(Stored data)
● ● ●

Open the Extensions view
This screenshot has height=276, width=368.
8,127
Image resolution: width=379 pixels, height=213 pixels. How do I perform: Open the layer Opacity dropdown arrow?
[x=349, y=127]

● ● ●

_Task to carry out_: Without leaving anything out, repeat every entry shown above.

_Response_:
Open the Extensions view
This screenshot has height=276, width=368.
8,127
Image resolution: width=379 pixels, height=213 pixels. How do I perform: Open the layer Opacity dropdown arrow?
[x=349, y=127]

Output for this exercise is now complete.